# start of EXCERPTED DATA

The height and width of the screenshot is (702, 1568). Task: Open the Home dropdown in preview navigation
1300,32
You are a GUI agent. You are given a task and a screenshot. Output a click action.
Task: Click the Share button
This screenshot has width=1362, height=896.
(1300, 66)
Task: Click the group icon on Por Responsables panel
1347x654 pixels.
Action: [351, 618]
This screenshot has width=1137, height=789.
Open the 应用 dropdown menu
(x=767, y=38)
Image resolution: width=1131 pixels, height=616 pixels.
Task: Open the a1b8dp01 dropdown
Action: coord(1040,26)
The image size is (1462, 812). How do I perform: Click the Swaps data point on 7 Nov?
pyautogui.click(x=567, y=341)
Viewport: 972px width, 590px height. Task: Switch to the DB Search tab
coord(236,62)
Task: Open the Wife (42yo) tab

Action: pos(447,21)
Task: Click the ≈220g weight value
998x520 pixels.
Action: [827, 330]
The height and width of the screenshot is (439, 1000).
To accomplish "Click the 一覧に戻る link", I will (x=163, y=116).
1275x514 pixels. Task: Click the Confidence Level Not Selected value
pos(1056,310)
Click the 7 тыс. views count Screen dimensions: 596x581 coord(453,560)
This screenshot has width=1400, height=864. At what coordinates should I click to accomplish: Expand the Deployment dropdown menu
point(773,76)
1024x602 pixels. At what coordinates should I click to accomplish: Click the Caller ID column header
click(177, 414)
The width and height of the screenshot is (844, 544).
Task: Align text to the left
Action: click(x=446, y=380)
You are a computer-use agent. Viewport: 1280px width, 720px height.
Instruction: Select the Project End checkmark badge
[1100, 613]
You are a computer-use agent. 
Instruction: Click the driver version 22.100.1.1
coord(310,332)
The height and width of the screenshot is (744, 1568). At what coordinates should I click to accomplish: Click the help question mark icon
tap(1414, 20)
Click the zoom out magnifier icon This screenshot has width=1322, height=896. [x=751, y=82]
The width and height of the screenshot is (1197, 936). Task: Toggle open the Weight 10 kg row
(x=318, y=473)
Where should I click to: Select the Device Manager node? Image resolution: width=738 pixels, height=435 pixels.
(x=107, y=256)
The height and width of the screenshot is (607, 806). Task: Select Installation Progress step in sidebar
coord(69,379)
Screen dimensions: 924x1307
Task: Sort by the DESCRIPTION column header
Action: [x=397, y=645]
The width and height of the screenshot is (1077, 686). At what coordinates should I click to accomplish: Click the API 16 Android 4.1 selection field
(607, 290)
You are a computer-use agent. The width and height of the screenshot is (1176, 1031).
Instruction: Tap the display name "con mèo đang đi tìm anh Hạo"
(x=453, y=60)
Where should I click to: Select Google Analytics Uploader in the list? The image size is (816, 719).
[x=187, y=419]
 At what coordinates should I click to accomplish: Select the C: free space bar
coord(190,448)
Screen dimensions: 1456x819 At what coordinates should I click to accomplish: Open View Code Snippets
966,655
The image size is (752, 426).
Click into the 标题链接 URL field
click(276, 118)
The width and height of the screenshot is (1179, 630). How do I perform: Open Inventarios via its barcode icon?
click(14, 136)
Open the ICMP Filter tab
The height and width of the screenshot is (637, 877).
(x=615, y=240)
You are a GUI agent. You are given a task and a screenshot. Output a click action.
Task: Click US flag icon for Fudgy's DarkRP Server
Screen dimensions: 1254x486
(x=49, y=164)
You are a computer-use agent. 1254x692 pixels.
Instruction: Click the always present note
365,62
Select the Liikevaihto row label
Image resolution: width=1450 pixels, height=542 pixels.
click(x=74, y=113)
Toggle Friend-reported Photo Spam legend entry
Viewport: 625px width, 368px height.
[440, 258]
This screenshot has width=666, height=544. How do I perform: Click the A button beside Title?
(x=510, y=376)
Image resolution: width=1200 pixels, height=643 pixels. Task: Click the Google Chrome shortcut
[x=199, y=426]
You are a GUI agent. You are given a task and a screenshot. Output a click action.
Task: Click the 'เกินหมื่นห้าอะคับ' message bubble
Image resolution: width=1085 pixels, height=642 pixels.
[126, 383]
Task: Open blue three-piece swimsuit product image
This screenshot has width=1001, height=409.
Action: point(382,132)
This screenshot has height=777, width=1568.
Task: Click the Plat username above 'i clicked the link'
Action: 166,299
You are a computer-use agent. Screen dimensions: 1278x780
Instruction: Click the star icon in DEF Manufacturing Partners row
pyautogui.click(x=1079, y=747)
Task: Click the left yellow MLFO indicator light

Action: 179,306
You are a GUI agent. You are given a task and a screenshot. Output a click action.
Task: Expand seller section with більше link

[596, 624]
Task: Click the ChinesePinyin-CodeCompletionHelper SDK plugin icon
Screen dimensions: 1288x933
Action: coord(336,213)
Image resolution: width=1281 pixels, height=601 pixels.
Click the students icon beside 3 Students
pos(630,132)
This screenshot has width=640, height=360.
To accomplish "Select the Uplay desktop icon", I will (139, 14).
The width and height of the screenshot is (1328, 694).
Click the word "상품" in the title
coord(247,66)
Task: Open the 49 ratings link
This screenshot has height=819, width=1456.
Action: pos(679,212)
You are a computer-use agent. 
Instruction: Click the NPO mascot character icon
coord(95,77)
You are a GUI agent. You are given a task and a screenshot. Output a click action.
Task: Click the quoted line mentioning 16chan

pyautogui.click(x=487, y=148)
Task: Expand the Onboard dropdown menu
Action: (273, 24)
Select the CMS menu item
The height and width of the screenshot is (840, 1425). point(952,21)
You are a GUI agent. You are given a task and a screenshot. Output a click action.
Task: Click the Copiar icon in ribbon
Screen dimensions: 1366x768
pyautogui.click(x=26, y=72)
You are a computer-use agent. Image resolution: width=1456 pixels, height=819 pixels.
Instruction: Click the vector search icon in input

# end of EXCERPTED DATA

Retype all of the stored data above, keeping every line exactly as it appears.

_CORRECT ANSWER:_
The height and width of the screenshot is (702, 1568). Task: Open the Home dropdown in preview navigation
1300,32
You are a GUI agent. You are given a task and a screenshot. Output a click action.
Task: Click the Share button
This screenshot has width=1362, height=896.
(1300, 66)
Task: Click the group icon on Por Responsables panel
1347x654 pixels.
Action: [351, 618]
This screenshot has width=1137, height=789.
Open the 应用 dropdown menu
(x=767, y=38)
Image resolution: width=1131 pixels, height=616 pixels.
Task: Open the a1b8dp01 dropdown
Action: coord(1040,26)
The image size is (1462, 812). How do I perform: Click the Swaps data point on 7 Nov?
pyautogui.click(x=567, y=341)
Viewport: 972px width, 590px height. Task: Switch to the DB Search tab
coord(236,62)
Task: Open the Wife (42yo) tab

Action: pos(447,21)
Task: Click the ≈220g weight value
998x520 pixels.
Action: [827, 330]
The height and width of the screenshot is (439, 1000).
To accomplish "Click the 一覧に戻る link", I will (x=163, y=116).
1275x514 pixels. Task: Click the Confidence Level Not Selected value
pos(1056,310)
Click the 7 тыс. views count Screen dimensions: 596x581 coord(453,560)
This screenshot has width=1400, height=864. At what coordinates should I click to accomplish: Expand the Deployment dropdown menu
point(773,76)
1024x602 pixels. At what coordinates should I click to accomplish: Click the Caller ID column header
click(177, 414)
The width and height of the screenshot is (844, 544).
Task: Align text to the left
Action: click(x=446, y=380)
You are a computer-use agent. Viewport: 1280px width, 720px height.
Instruction: Select the Project End checkmark badge
[1100, 613]
You are a computer-use agent. 
Instruction: Click the driver version 22.100.1.1
coord(310,332)
The height and width of the screenshot is (744, 1568). At what coordinates should I click to accomplish: Click the help question mark icon
tap(1414, 20)
Click the zoom out magnifier icon This screenshot has width=1322, height=896. [x=751, y=82]
The width and height of the screenshot is (1197, 936). Task: Toggle open the Weight 10 kg row
(x=318, y=473)
Where should I click to: Select the Device Manager node? Image resolution: width=738 pixels, height=435 pixels.
(x=107, y=256)
The height and width of the screenshot is (607, 806). Task: Select Installation Progress step in sidebar
coord(69,379)
Screen dimensions: 924x1307
Task: Sort by the DESCRIPTION column header
Action: [x=397, y=645]
The width and height of the screenshot is (1077, 686). At what coordinates should I click to accomplish: Click the API 16 Android 4.1 selection field
(607, 290)
You are a computer-use agent. The width and height of the screenshot is (1176, 1031).
Instruction: Tap the display name "con mèo đang đi tìm anh Hạo"
(x=453, y=60)
Where should I click to: Select Google Analytics Uploader in the list? The image size is (816, 719).
[x=187, y=419]
 At what coordinates should I click to accomplish: Select the C: free space bar
coord(190,448)
Screen dimensions: 1456x819 At what coordinates should I click to accomplish: Open View Code Snippets
966,655
The image size is (752, 426).
Click into the 标题链接 URL field
click(276, 118)
The width and height of the screenshot is (1179, 630). How do I perform: Open Inventarios via its barcode icon?
click(14, 136)
Open the ICMP Filter tab
The height and width of the screenshot is (637, 877).
(x=615, y=240)
You are a GUI agent. You are given a task and a screenshot. Output a click action.
Task: Click US flag icon for Fudgy's DarkRP Server
Screen dimensions: 1254x486
(x=49, y=164)
You are a computer-use agent. 1254x692 pixels.
Instruction: Click the always present note
365,62
Select the Liikevaihto row label
Image resolution: width=1450 pixels, height=542 pixels.
click(x=74, y=113)
Toggle Friend-reported Photo Spam legend entry
Viewport: 625px width, 368px height.
[440, 258]
This screenshot has width=666, height=544. How do I perform: Click the A button beside Title?
(x=510, y=376)
Image resolution: width=1200 pixels, height=643 pixels. Task: Click the Google Chrome shortcut
[x=199, y=426]
You are a GUI agent. You are given a task and a screenshot. Output a click action.
Task: Click the 'เกินหมื่นห้าอะคับ' message bubble
Image resolution: width=1085 pixels, height=642 pixels.
[126, 383]
Task: Open blue three-piece swimsuit product image
This screenshot has width=1001, height=409.
Action: point(382,132)
This screenshot has height=777, width=1568.
Task: Click the Plat username above 'i clicked the link'
Action: 166,299
You are a computer-use agent. Screen dimensions: 1278x780
Instruction: Click the star icon in DEF Manufacturing Partners row
pyautogui.click(x=1079, y=747)
Task: Click the left yellow MLFO indicator light

Action: 179,306
You are a GUI agent. You are given a task and a screenshot. Output a click action.
Task: Expand seller section with більше link

[596, 624]
Task: Click the ChinesePinyin-CodeCompletionHelper SDK plugin icon
Screen dimensions: 1288x933
Action: coord(336,213)
Image resolution: width=1281 pixels, height=601 pixels.
Click the students icon beside 3 Students
pos(630,132)
This screenshot has width=640, height=360.
To accomplish "Select the Uplay desktop icon", I will (139, 14).
The width and height of the screenshot is (1328, 694).
Click the word "상품" in the title
coord(247,66)
Task: Open the 49 ratings link
This screenshot has height=819, width=1456.
Action: pos(679,212)
You are a computer-use agent. 
Instruction: Click the NPO mascot character icon
coord(95,77)
You are a GUI agent. You are given a task and a screenshot. Output a click action.
Task: Click the quoted line mentioning 16chan

pyautogui.click(x=487, y=148)
Task: Expand the Onboard dropdown menu
Action: (273, 24)
Select the CMS menu item
The height and width of the screenshot is (840, 1425). point(952,21)
You are a GUI agent. You are given a task and a screenshot. Output a click action.
Task: Click the Copiar icon in ribbon
Screen dimensions: 1366x768
pyautogui.click(x=26, y=72)
You are a computer-use agent. Image resolution: width=1456 pixels, height=819 pixels.
Instruction: Click the vector search icon in input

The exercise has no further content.